Ces efforts contrastent avec l’inaction politique. En 2024, Michel Barnier avait promis un plan interministériel pour la santé mentale, mais aucun budget n’a suivi, freiné par un déficit hospitalier de 1,8 milliard d’euros. La feuille de route attendue depuis 2023 n’a jamais vu le jour. « Tout le monde parle de prévention, mais il n’y a pas de financement », regrette Delbet-Dupas, restée sans réponse après trois appels au ministère.

Des solutions concrètes pour briser la spirale

Les soignants proposent des leviers précis, soutenus par des modèles éprouvés :

Compétences psychosociales (49 %) : Adapter le programme australien PsySTART, qui forme à la gestion du stress, dès 2026 dans les écoles d’infirmiers et de médecine (budget estimé : 50 millions d’euros sur 3 ans, via les ARS).

Psychologues hospitaliers (42 %) : Recruter 500 psychologues d’ici 2027 (100 millions d’euros, finançables par la protection sociale complémentaire hospitalière).

Prévention et communication (39 %) : Lancer des ateliers de communication non violente dans 10 CHU pilotes en 2026, supervisés par les ARS, pour réduire les conflits (10 millions d’euros).

Espaces d’expression : Étendre la ligne d’écoute MNH pour créer une plateforme anonyme, encouragée par 42 % des soignants, dès 2026.

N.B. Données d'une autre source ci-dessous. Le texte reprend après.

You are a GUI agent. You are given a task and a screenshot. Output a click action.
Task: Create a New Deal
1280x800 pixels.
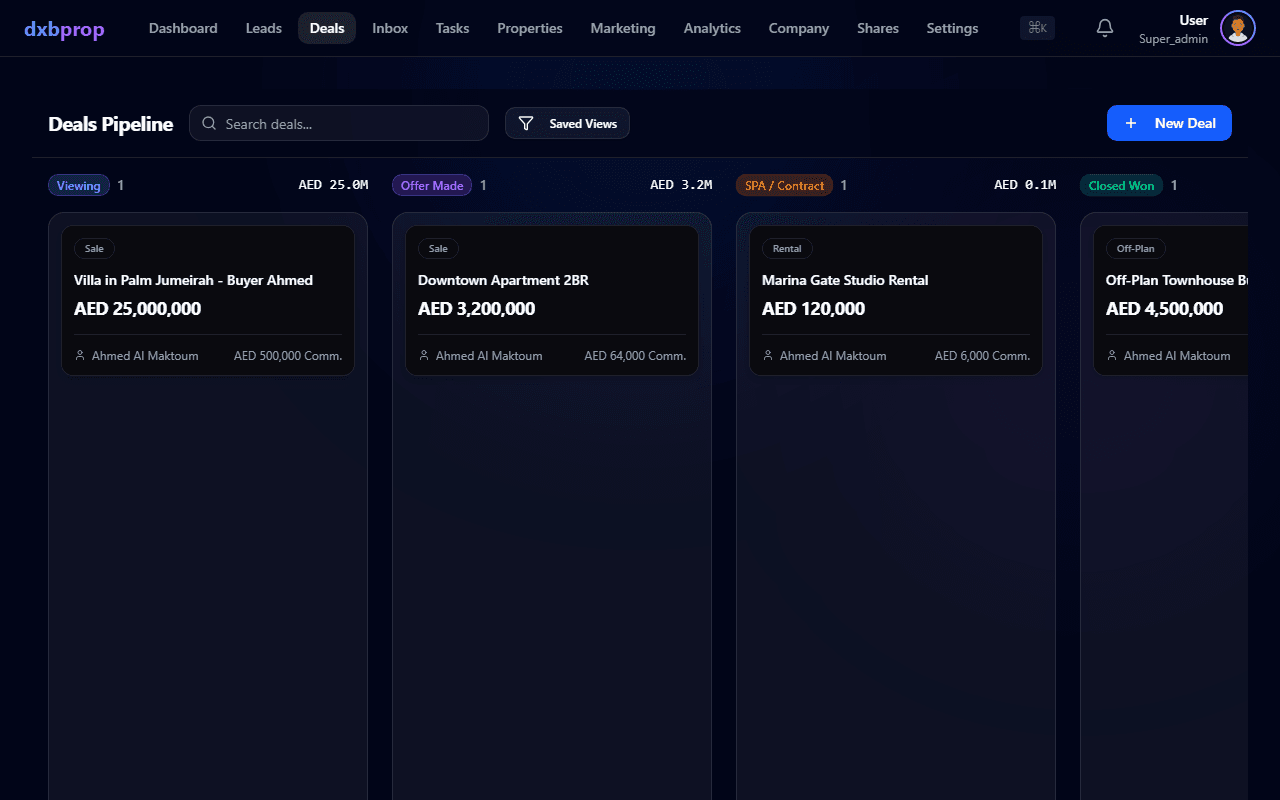[1169, 123]
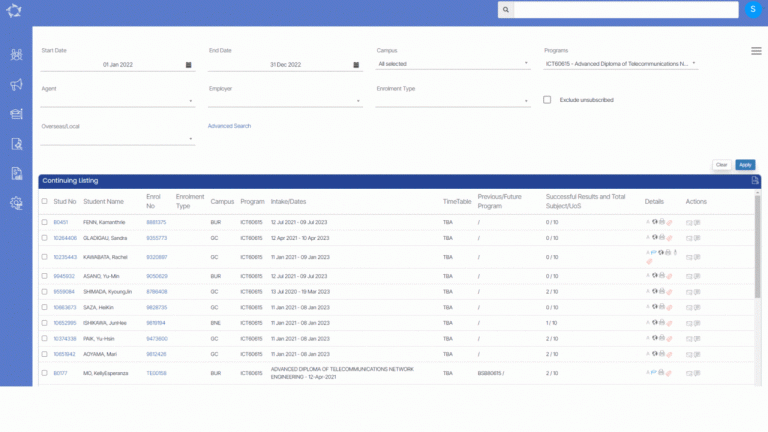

Ces mesures, inspirées de programmes comme RISE (soutien peer-to-peer aux États-Unis), nécessitent une volonté politique forte. Un redéploiement des fonds hospitaliers et un plan interministériel clair pourraient les concrétiser, brisant la stigmatisation et renforçant la résilience.

Conclusion

La crise de la santé mentale des soignants, aggravée depuis la pandémie, exige une réponse collective. Les témoignages, de X aux enquêtes anonymes, révèlent une détresse ancrée dans des conditions de travail toxiques et des formations inadaptées. Si des initiatives comme les Bazars de la santé montrent la voie, elles ne suffisent pas sans un engagement politique. Financer 500 psychologues, réformer les cursus, et protéger les soignants des violences sont des priorités pour préserver un système de santé déjà à bout de souffle. L’heure n’est plus aux promesses, mais à l’action.